La globalizzazione ha invaso i mercati occidentali di merci a basso costo prodotte nei paesi emergenti, sottraendo mercato alle imprese nazionali. La Germania ha mantenuto la sua stabilità grazie ad una politica industriale basata sull’innovazione tecnologica e gli investimenti, che ha consentito di incrementare la redditività aziendale e di agire su settori produttivi al riparo dalla concorrenza delle manifatture dell’estremo oriente.
In Italia, invece, la scelta politica per migliorare la competitività delle nostre aziende è stata di agire sul tasso di cambio e sulla riduzione del costo del lavoro, senza investire in infrastrutture tecnologiche, ricerca, innovazione. Una strategia miope, che ha consentito di dirottare su altre voci della spesa pubblica le risorse da destinare alla realizzazione di nuove linee ferroviarie, autostrade, reti telematiche e agli investimenti in innovazione (università, centri di ricerca).
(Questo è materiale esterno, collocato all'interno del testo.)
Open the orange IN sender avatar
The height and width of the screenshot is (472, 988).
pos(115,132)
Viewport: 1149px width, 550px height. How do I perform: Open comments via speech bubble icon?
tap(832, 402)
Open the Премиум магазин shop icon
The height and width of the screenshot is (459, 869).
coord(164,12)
Le nostre aziende ora non possono più avere benefici da svalutazioni competitive (siamo nell’Euro), si confrontano con i costi del lavoro cinesi che sono un decimo dei costi italiani e utilizzano una delle peggiori reti infrastrutturali d’Europa. Nel contempo, si è sviluppata un’abnorme spesa pubblica clientelare ed improduttiva, che drena risorse da un sistema economico in crisi profonda da diversi anni.
Questo è lo scenario che deve analizzare chi, al Governo, vuole proporre "misure per la crescita": alleggerire la spesa pubblica, con conseguente riduzione delle imposte per chi investe e produce, destinando maggiori risorse all’Università e alla Ricerca.